A Delegacia de Investigações Gerais (DIG) de Campinas investiga uma vistoriadora de Valinhos suspeita de adulterar hodômetros de veículos — o equipamento que registra a quilometragem rodada pelos carros. A empresa, localizada na Avenida Dom Neri, é credenciada pelo Detran e, segundo a Polícia Civil, vinha emitindo laudos de transferência com dados falsos para valorizar veículos usados, facilitando a revenda.
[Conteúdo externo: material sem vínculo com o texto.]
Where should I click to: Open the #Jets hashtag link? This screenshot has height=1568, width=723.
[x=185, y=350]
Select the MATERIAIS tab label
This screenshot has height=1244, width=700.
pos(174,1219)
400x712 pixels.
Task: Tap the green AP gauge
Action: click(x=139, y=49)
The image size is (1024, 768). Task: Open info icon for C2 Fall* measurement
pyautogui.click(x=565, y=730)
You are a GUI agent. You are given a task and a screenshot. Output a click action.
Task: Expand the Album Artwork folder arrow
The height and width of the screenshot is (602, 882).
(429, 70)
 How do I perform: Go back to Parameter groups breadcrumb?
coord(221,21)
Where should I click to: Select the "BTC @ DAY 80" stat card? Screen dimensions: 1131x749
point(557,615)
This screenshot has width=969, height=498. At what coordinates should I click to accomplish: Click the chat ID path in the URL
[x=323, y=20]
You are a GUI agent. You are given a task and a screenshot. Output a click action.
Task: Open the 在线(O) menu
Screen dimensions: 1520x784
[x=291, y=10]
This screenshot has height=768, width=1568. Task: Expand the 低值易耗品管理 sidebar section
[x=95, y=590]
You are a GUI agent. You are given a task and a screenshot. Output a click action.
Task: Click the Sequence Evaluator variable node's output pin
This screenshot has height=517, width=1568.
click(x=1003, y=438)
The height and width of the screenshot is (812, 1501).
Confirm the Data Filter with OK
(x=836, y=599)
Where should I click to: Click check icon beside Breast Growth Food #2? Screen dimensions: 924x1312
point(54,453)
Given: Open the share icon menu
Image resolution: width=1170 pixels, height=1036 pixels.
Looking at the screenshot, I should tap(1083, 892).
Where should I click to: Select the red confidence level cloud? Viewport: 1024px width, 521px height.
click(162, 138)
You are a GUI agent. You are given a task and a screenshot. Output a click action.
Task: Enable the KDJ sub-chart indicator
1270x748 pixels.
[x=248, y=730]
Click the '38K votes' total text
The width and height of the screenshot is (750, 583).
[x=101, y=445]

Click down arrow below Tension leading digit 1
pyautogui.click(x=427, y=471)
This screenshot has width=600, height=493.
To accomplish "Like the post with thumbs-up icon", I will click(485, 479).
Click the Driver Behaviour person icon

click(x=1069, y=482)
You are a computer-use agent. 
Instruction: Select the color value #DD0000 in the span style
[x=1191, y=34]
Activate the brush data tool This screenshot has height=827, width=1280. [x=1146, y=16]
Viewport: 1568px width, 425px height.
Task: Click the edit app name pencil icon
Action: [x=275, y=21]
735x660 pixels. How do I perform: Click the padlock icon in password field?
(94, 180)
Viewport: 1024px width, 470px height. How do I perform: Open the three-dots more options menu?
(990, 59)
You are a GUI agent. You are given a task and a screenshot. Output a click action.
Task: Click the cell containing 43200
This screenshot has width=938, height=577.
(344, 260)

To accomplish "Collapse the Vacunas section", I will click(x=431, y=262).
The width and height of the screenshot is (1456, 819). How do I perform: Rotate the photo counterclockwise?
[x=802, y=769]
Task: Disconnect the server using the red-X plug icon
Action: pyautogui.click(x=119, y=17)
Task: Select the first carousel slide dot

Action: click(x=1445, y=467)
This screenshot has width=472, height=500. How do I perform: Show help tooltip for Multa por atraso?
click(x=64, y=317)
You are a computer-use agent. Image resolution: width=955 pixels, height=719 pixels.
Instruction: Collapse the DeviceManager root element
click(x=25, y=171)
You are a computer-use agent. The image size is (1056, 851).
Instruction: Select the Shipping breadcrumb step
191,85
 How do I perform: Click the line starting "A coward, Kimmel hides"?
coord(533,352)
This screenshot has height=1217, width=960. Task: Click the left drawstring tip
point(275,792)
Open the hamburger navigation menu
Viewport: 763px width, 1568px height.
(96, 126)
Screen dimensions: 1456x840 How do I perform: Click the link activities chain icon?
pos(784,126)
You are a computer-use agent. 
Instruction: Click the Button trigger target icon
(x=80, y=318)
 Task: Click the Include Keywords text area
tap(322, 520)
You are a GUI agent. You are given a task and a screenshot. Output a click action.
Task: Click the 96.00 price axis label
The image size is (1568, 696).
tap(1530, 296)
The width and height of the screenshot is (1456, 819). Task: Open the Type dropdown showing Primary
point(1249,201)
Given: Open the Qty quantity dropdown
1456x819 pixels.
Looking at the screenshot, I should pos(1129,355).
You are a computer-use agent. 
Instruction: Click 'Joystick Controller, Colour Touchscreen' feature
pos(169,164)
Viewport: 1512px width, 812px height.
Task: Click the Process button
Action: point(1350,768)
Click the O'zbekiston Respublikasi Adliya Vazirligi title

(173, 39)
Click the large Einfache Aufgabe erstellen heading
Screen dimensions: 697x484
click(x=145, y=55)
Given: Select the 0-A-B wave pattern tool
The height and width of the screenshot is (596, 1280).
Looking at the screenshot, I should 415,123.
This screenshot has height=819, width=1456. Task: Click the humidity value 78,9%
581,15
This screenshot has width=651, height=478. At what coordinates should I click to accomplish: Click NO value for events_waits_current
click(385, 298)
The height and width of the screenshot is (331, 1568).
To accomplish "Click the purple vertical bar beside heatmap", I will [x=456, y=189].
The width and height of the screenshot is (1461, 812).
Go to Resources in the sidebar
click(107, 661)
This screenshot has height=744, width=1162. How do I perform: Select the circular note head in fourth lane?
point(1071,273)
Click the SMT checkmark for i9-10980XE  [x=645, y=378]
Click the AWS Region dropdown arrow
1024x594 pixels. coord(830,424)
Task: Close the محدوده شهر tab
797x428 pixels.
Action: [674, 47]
De acordo com o delegado Luiz Fernando de Oliveira, havia suspeitas de que os laudos eram aprovados de forma fraudulenta e inseridos no sistema do Detran com quilometragens inferiores às reais. Um dos casos investigados aponta um veículo que, em 2022, passou por vistoria com 170 mil quilômetros rodados e, recentemente, apareceu com apenas 116 mil — uma diferença de 60 mil quilômetros sem qualquer justificativa mecânica.
“Esses dois laudos com dados falsos tinham diferença de três, quatro minutos entre um e outro. Para ‘driblar’ o sistema, lançavam um terceiro laudo com uma quilometragem um pouco maior do que a fraudada, evitando o bloqueio automático”, explicou o delegado.
Durante a operação, foram apreendidos celulares, notebooks e computadores. Os equipamentos passarão por perícia para identificar quem realizava as adulterações e quantos veículos foram negociados com dados manipulados. O dono da empresa foi preso em flagrante por estelionato e inserção de dados falsos em sistema público, mas foi liberado após audiência de custódia e responderá em liberdade.
A Polícia Civil também apura se estacionamentos e pessoas físicas estão envolvidos no esquema. A suspeita é de que os envolvidos se beneficiavam diretamente da valorização dos veículos com quilometragem reduzida artificialmente.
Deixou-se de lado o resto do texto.